■ **BRIEF**
Reproduce the records from the line containing "Task: Open the Messages app on shelf" through the line containing "Action: [736, 49]", substituting "symbol" for every "icon" and leaving everything else unchanged; give only those lines.

___ SUPPLIED INFORMATION ___

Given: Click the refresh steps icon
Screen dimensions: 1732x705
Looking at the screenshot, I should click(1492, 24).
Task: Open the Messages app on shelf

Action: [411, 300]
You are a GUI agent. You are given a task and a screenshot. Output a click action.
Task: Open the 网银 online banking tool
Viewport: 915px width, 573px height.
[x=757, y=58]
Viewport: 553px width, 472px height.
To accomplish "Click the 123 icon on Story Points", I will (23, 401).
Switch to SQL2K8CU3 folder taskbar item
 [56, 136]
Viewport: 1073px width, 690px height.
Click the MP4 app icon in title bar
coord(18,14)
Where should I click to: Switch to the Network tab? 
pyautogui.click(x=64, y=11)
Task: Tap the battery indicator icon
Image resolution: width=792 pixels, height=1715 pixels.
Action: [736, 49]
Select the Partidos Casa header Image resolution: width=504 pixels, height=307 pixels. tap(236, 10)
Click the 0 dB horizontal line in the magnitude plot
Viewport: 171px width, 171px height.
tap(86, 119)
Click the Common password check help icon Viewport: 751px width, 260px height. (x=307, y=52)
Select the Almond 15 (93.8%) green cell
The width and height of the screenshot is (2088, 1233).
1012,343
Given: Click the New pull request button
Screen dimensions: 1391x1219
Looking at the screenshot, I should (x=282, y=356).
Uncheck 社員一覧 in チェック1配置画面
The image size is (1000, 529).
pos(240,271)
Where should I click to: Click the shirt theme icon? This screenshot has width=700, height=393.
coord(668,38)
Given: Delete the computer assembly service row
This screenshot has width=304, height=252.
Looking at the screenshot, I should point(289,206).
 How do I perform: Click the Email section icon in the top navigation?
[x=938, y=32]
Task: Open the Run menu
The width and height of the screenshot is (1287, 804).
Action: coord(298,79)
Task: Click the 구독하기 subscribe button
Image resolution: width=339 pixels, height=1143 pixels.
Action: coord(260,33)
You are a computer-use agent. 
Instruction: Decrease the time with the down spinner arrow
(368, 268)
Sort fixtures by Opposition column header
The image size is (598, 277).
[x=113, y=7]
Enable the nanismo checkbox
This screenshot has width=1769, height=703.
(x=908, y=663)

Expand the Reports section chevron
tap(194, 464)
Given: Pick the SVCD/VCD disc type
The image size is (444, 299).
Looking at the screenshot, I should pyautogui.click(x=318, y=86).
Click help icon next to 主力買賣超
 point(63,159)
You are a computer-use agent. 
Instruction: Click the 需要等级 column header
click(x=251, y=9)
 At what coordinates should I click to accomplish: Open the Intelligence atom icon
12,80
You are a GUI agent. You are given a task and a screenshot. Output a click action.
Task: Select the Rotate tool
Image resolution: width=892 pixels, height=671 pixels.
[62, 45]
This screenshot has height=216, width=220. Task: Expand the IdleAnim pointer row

___

■ **ANSWER TO THIS EXERCISE**
Task: Open the Messages app on shelf

Action: [411, 300]
You are a GUI agent. You are given a task and a screenshot. Output a click action.
Task: Open the 网银 online banking tool
Viewport: 915px width, 573px height.
[x=757, y=58]
Viewport: 553px width, 472px height.
To accomplish "Click the 123 symbol on Story Points", I will (23, 401).
Switch to SQL2K8CU3 folder taskbar item
 [56, 136]
Viewport: 1073px width, 690px height.
Click the MP4 app symbol in title bar
coord(18,14)
Where should I click to: Switch to the Network tab? 
pyautogui.click(x=64, y=11)
Task: Tap the battery indicator symbol
Image resolution: width=792 pixels, height=1715 pixels.
Action: [736, 49]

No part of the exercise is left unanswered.